◆ **Exercise description**: Echo the stretch of the records from the line that contains "This screenshot has" through the end of the records, copying each line unchanged. Leave the pictures out of your answer.

#####

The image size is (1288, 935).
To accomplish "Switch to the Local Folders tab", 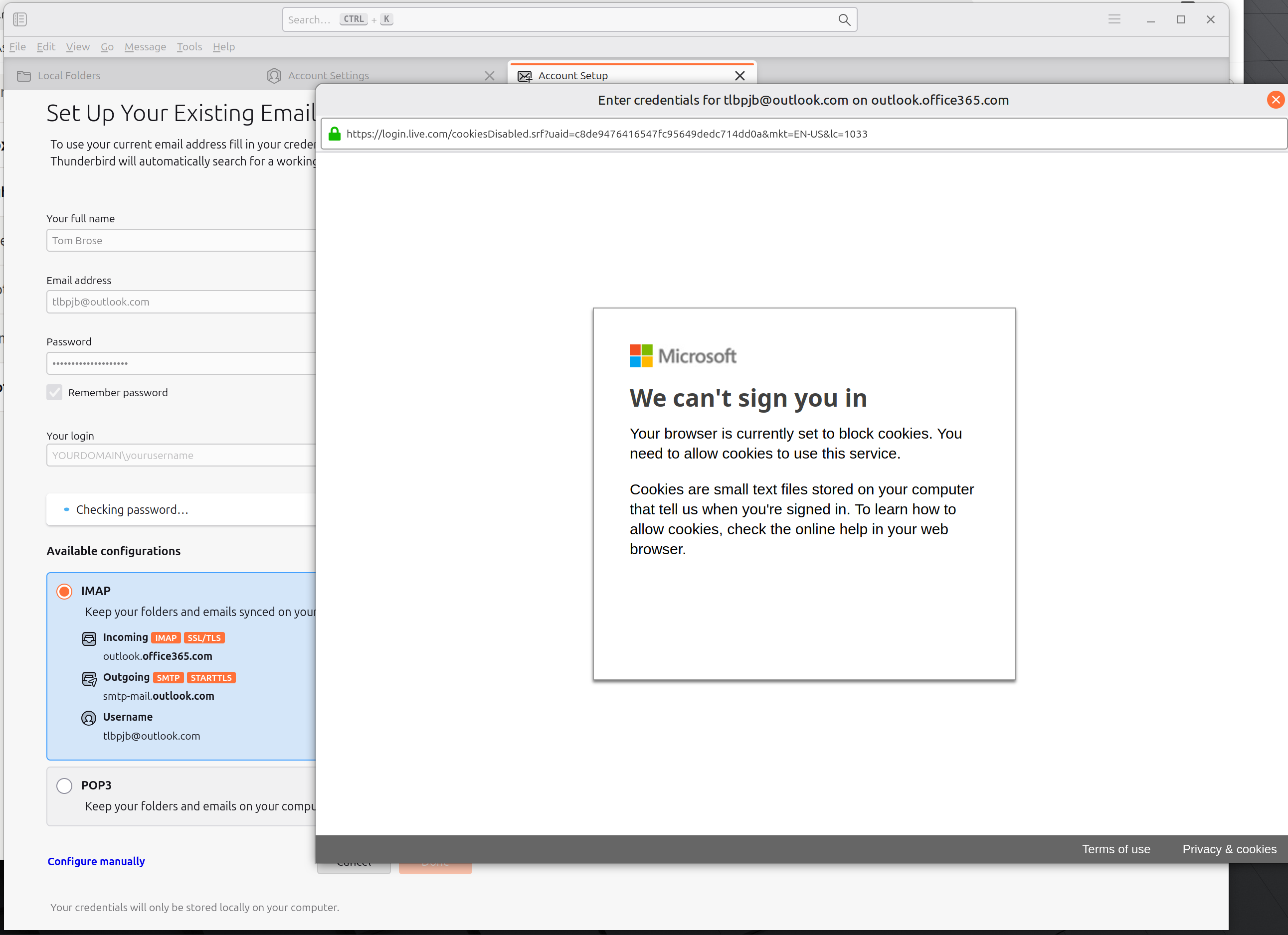I will 68,75.
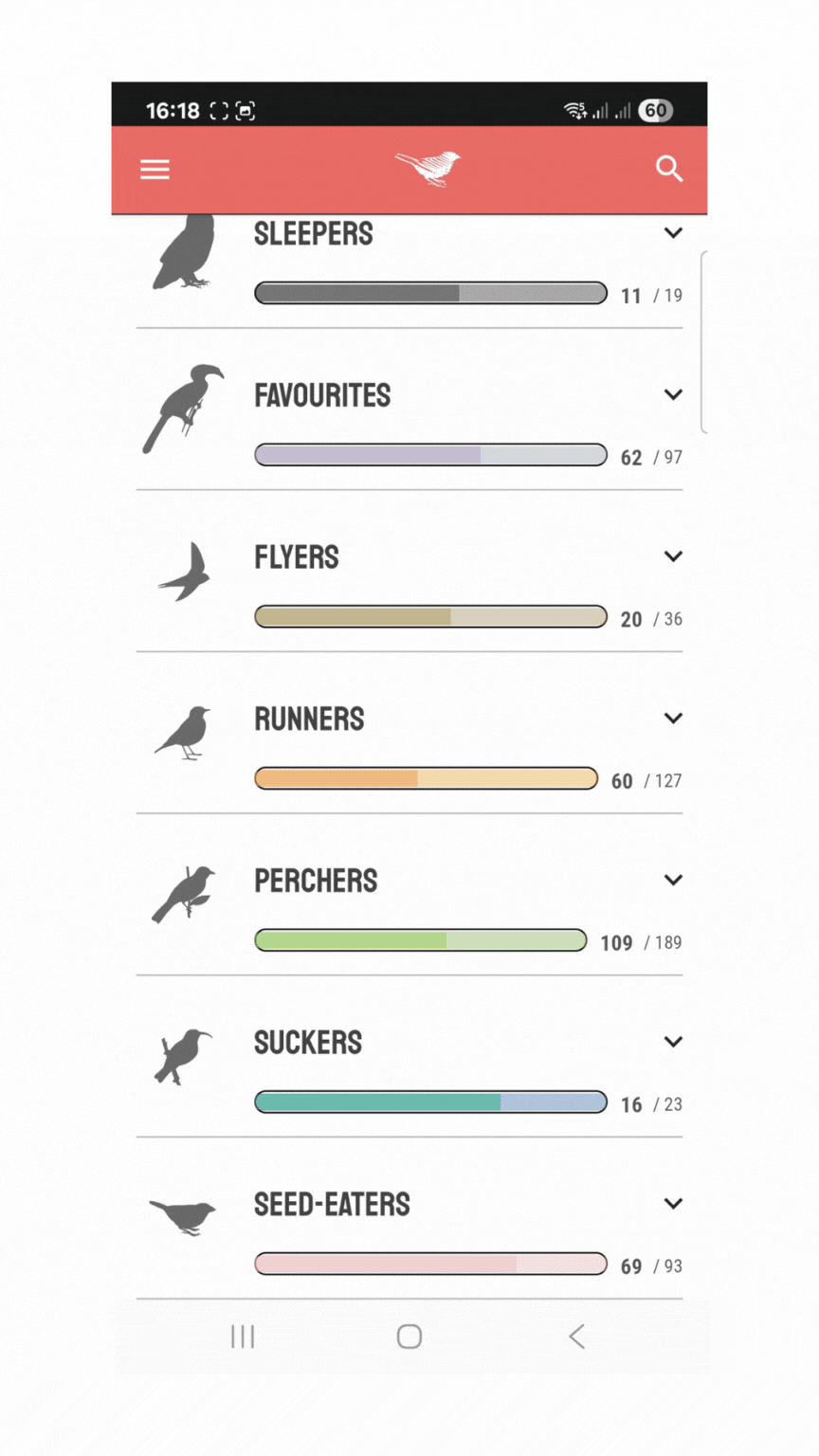The width and height of the screenshot is (819, 1456).
Task: Open search from the magnifier icon
Action: pyautogui.click(x=669, y=170)
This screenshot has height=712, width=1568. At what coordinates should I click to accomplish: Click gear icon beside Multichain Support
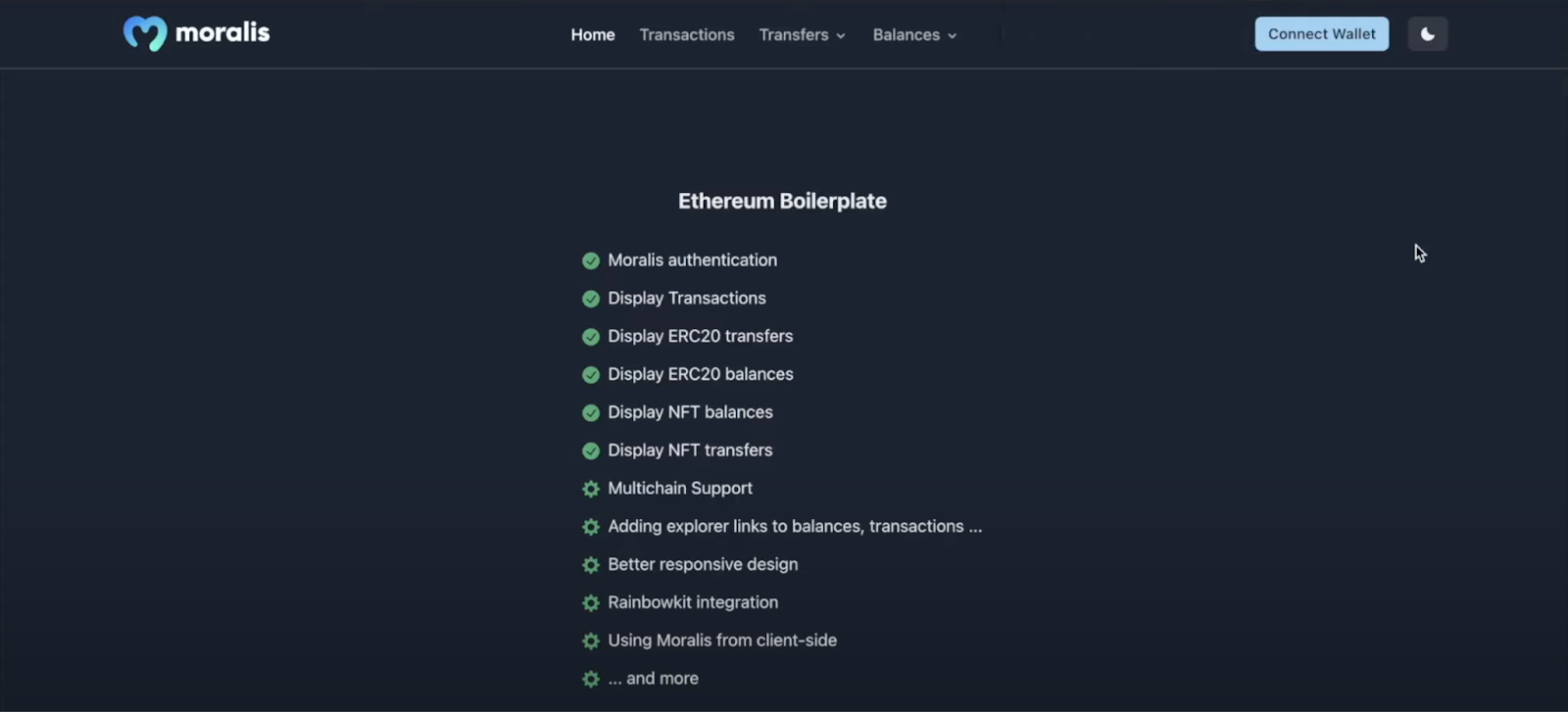(591, 489)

#####

◆ **Written reply**:
This screenshot has height=712, width=1568. At what coordinates should I click to accomplish: Click gear icon beside Multichain Support
(591, 489)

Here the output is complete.